> **Text block**:
::::::::::

NO3 is 250, GH is 16d, KH is 15d, NO2 is 1, CL2 is 0


----------



## Nick72 (11 Jul 2020)

kellyboy47 said:


> NO3 is 250, GH is 16d, KH is 15d, NO2 is 1, CL2 is 0




Most people advise keeping NO3 below 20ppm for the health of the fish.

Personally I keep my tank closer to 35ppm, and some say fish can thrive at much higher levels, but 250ppm is very high. It's likely to be harmful to fish in my opinion.

NO2 at 1ppm is simply unacceptable, this will kill fish.  You need to get it down to zero.

All of your issues stem from lack of regular and sufficient water changes.


----------



## hypnogogia (11 Jul 2020)

kellyboy47 said:


> Do you still think I should reduce the ferts and at the same time the Easycarbo ?


Yes. Especially with this water values  you quoted. You’ve  got enough NO3 there to last you several weeks without EI ferts.


----------



## hypnogogia (11 Jul 2020)

kellyboy47 said:


> Are you on a water meter ?


Rain water cut with tap.


----------



## REDSTEVEO (11 Jul 2020)

Nick72 said:


> Not quite sure what your point is here @REDSTEVEO
> 
> Are you saying that the substrate grain size is too large and completely incompatible with a planted tank?  Or simply that the large grain size will require more maintenance if he is to be successful at growing plants?


The substrate is too large, basically allowing lots of fish waste etc to build, up. Hence the 250ppm Niyraye levels.


----------



## Nick72 (11 Jul 2020)

REDSTEVEO said:


> The substrate is too large, basically allowing lots of fish waste etc to build, up. Hence the 250ppm Niyraye levels.



I can't agree with you on that.

The OP's substrate looks about the same size as mine and I don't have any issues.

It also looks the same size as Eco-Complete which is one of the leading substrates on the market.

As long as the tank is well maintained I don't think the OP will have any direct issues with his substrate.


----------



## REDSTEVEO (11 Jul 2020)

Nick72 said:


> I can't agree with you on that.
> 
> The OP's substrate looks about the same size as mine and I don't have any issues.
> 
> ...


If you look closely at the photographs of that substrate it looks a bit like the shiny black stuff popular with fancy goldfish tanks. You know the ones you see with treasure chests, sunken ships and skulls etc. It has even got the multi coloured sprinkles as well. So my real point is, that it is not ideal substrate for growing plants in, it is non porous, nothing for the plant roots to grip on to.

ECO Complete might be similar in grain size, but at least that is proper plant substrate.


----------



## sparkyweasel (11 Jul 2020)

kellyboy47 said:


> Thanks for your advice. I'm sure my controller is catered for that but in your opinion how should I distribute the 5 hour lighting period over the 4 settings


You could just have on and off, but I'm assuming you want the gradual increase for your fish; in which case ramping up from off to full over 10 or 15 minutes will be ok.

::::::::::

> **Given request**:
Decide whether each statement agrees with the aquarium forum thread, answering yes or no and quoting the words of the thread that decide it.
1. Nick72 keeps the NO3 in his own tank at around 35ppm.
2. hypnogogia fills the tank with tap water only.
3. REDSTEVEO says Eco-Complete is not a proper plant substrate.
The listing is not needed for this work.

> **Collected data**:

::::::::::

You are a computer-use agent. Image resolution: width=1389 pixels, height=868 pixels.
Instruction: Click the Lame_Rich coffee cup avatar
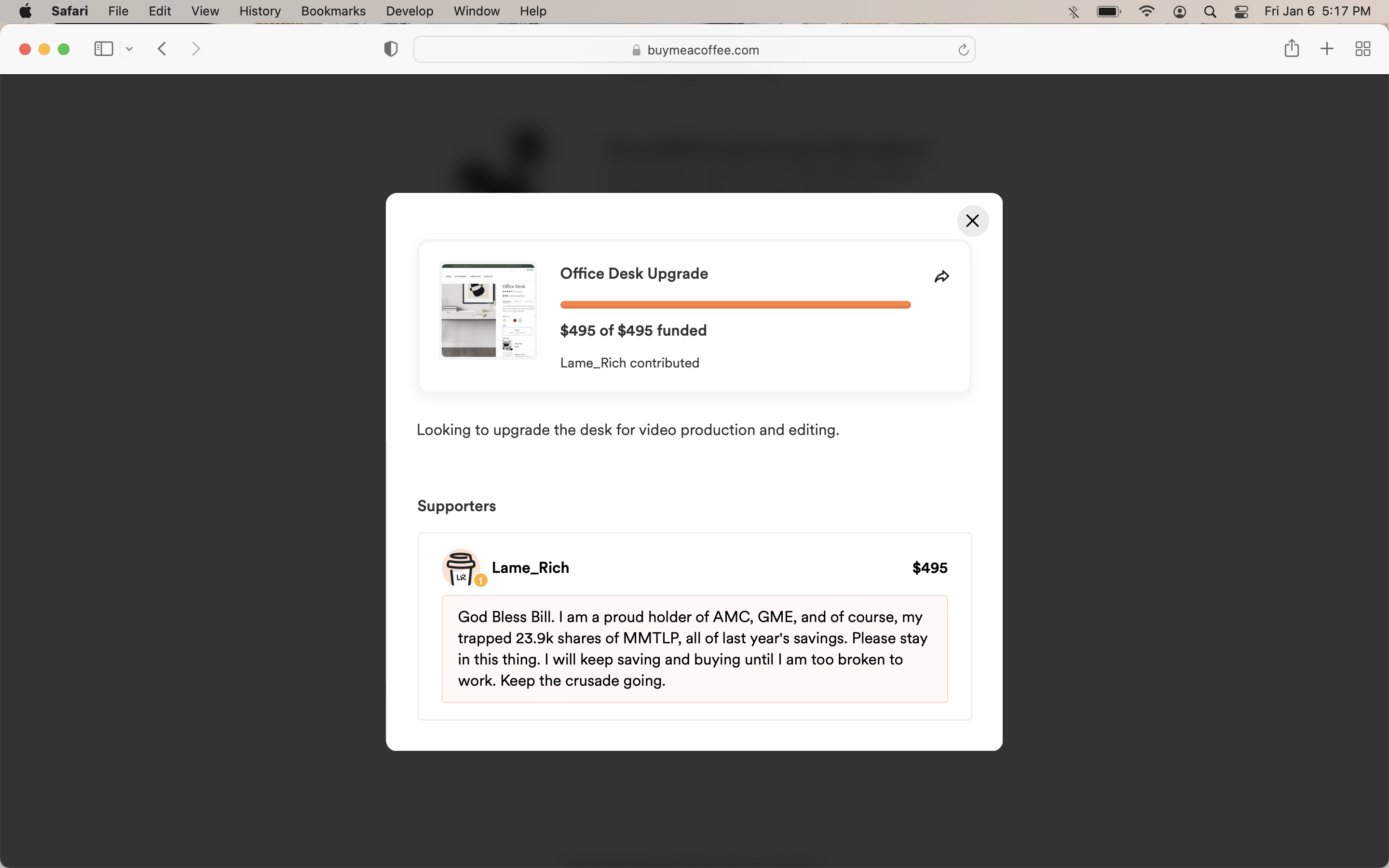click(x=461, y=569)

::::::::::

> **Reply to the exercise**:
1. Yes: "Personally I keep my tank closer to 35ppm"
2. No: "Rain water cut with tap."
3. No: "ECO Complete might be similar in grain size, but at least that is proper plant substrate."